The music was playing; other couples were dancing, and he seized her in his arms, whirling her away. In and out among the chairs he piloted a dizzy course, while she yielded reluctantly, conscious, meanwhile, that Adoree Demorest was watching them with interest.
For an interval Wharton said nothing; then, with a change of tone, he murmured in her ear: "D'you think I'd let you spoil the whole night? Can't you see I'm crazy about you?"
Lorelei endeavored to free herself from his embrace, but he clutched her the tighter and laughed insolently.
"Nothing like a good 'turkey' to get acquainted, is there? We're going to dance till we're old folks."
She continued to struggle; they were out of step and out of time, but he held her away from himself easily, bending a hot glance upon her upturned face. She saw that he was panting and doubly drunk with her nearness. "Don't fight. I've got you."

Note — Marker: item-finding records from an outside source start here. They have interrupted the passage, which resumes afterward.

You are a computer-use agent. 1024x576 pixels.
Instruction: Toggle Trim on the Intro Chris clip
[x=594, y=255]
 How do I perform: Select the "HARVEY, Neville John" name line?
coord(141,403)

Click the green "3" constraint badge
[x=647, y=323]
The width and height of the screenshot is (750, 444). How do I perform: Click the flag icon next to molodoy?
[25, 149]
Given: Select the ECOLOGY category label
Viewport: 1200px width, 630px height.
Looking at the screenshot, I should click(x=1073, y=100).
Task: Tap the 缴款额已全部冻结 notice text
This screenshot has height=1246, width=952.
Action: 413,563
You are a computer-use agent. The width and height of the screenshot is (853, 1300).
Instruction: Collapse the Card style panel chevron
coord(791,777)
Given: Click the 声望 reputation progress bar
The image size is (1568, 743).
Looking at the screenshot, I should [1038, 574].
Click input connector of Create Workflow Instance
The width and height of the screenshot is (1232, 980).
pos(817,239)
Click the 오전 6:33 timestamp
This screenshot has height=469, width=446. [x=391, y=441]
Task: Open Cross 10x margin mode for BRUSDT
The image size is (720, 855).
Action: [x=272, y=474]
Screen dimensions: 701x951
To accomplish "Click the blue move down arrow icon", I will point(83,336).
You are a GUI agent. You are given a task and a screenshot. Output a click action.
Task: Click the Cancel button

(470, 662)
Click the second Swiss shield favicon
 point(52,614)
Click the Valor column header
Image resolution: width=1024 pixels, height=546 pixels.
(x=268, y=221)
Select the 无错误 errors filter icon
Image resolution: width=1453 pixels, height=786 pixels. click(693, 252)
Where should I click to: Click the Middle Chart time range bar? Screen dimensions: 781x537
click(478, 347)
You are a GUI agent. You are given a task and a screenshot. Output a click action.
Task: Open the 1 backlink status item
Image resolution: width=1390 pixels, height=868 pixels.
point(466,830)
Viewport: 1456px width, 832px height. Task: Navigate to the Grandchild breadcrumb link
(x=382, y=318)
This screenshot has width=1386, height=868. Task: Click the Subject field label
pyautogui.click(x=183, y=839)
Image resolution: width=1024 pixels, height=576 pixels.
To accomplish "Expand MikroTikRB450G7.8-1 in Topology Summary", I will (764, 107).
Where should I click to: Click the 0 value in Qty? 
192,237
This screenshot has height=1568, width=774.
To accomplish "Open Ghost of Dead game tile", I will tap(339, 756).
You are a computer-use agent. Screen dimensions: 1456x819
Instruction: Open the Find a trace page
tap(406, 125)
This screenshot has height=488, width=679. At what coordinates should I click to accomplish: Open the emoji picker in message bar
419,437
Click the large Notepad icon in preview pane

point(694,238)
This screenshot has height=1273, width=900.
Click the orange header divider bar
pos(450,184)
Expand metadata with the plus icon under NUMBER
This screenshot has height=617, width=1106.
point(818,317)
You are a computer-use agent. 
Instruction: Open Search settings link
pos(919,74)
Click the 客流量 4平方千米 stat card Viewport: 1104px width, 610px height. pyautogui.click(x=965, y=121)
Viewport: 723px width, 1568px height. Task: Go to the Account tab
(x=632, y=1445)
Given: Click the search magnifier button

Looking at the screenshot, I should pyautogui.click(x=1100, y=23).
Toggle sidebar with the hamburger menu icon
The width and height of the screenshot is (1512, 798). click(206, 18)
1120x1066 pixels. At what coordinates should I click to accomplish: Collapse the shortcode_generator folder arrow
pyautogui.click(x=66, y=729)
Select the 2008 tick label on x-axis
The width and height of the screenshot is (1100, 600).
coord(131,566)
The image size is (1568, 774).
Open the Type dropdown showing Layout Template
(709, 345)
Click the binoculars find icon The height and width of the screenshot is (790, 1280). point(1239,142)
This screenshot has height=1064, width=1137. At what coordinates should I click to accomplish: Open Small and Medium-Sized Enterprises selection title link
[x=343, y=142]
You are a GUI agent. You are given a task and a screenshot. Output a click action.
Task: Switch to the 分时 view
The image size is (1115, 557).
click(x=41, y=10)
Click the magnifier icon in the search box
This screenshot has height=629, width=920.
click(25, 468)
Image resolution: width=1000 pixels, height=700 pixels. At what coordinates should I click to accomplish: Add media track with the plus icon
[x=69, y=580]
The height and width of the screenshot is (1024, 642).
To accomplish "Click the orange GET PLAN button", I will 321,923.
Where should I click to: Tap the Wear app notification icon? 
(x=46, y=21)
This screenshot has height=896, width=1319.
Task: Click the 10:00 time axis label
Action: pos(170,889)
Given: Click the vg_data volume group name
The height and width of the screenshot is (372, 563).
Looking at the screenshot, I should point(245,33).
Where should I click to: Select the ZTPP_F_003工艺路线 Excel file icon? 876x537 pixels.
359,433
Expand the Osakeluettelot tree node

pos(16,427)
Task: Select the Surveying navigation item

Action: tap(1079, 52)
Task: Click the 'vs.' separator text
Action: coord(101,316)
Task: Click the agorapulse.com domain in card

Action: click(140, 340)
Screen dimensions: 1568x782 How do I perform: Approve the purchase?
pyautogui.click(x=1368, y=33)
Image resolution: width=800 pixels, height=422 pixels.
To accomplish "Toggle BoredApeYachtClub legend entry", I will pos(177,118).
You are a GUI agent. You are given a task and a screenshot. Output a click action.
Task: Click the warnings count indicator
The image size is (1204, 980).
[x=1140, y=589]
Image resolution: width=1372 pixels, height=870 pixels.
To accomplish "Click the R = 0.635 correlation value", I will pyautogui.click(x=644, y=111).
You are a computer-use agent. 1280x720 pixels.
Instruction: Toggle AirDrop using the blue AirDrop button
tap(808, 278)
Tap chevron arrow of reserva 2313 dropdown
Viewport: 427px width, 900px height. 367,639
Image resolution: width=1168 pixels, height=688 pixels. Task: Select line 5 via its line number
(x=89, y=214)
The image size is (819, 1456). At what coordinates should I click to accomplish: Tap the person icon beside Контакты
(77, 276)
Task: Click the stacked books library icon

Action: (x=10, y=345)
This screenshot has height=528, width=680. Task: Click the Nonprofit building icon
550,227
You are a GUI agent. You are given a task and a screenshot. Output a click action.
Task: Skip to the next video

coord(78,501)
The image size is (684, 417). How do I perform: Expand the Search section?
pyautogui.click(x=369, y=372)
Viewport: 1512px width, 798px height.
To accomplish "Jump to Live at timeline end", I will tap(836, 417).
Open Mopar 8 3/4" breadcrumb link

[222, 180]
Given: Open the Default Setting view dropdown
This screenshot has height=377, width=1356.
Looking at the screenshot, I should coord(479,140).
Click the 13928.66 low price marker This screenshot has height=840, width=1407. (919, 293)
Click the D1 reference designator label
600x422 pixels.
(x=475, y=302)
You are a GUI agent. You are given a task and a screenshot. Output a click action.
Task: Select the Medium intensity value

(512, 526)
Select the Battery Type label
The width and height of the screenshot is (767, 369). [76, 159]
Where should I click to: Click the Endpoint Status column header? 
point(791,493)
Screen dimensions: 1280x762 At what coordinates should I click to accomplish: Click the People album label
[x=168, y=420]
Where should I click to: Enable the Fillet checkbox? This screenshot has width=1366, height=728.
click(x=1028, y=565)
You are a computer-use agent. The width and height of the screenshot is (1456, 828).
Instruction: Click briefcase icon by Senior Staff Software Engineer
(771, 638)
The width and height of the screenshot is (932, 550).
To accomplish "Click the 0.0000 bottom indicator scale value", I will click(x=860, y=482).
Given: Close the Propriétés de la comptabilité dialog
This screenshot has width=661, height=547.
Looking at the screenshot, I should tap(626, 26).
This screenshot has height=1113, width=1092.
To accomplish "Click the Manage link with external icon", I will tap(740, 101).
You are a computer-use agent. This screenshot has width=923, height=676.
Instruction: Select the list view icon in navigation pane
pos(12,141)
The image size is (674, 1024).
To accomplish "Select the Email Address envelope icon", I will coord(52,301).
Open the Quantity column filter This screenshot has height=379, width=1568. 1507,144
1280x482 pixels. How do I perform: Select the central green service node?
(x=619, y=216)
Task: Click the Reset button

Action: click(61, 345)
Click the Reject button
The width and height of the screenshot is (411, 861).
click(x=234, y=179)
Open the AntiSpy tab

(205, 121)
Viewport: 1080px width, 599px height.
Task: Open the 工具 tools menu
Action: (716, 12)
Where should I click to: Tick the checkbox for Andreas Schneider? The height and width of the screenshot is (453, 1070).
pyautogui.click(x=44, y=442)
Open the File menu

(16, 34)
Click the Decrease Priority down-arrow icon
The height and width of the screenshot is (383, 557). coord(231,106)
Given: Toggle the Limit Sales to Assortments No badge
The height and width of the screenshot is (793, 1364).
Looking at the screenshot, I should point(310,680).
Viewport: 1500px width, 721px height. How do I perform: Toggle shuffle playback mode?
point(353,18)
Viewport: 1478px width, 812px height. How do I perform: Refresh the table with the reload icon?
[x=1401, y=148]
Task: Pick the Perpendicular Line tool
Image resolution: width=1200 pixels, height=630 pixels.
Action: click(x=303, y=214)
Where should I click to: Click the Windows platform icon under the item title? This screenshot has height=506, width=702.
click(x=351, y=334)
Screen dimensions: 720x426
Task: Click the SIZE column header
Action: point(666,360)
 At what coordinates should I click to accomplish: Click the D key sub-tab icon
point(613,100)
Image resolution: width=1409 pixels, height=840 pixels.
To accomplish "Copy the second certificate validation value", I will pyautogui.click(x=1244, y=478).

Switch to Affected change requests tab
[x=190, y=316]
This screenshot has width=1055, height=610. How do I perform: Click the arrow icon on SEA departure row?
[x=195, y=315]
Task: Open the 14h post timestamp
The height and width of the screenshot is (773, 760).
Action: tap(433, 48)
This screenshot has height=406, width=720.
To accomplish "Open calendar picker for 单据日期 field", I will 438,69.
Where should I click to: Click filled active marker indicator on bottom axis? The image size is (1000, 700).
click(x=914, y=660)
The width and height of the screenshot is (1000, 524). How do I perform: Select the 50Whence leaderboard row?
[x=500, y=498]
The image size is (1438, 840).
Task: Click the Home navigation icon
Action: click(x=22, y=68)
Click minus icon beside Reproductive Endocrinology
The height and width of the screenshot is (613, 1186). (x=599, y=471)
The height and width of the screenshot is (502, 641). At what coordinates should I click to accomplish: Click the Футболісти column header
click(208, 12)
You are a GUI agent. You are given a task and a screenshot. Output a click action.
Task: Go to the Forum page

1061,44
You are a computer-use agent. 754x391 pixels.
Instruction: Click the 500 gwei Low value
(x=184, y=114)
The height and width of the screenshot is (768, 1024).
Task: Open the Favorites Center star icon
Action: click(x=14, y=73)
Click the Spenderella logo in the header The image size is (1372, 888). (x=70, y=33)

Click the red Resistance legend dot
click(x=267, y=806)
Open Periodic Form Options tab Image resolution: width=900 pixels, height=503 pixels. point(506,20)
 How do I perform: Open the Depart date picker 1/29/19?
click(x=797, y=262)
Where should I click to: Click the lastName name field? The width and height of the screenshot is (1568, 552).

She was smiling faintly, out of habit, but, mistaking her expression, he drew her close once more, then buried his face in her neck and kissed her just at the turn of her bare shoulder.
Then she tore herself away, and his triumphant laugh was cut short as she slapped him resoundingly, her stinging fingers leaving their imprint on his cheek.
Her eyes were flaming and her lips were white with fury, though she continued to smile.
"Here! What d'you mean by that?" he cried.
She silenced him sharply: "Hush! Remember you broke in here. I'd like to see you in that fountain."
There was a swish of garments, a musical laugh, and Adoree Demorest was between them.
"I'm madly jealous, Senor Roberto," she exclaimed. "Come, you must dance once more with me. We'll finish this. What?" She swayed toward him in sympathy with the music, snapping her fingers and humming the words of the song.
"She—walloped me—like a sailor," the young man stammered, incoherently. "She—wants to see me in the fountain."
"Then jump in like a gentleman," laughed the danseuse. "But dance with me first." She entwined her arms about him and forced him into motion. As she danced away she signaled over her shoulder to Lorelei, who made haste to seek the cloak-room.
When she emerged John Merkle was waiting in the hall. A shout of laughter echoed from the banquet-hall, and she started.
"That's nothing," Merkle told her. "Bob Wharton is in the fountain. He says he's a goldfish."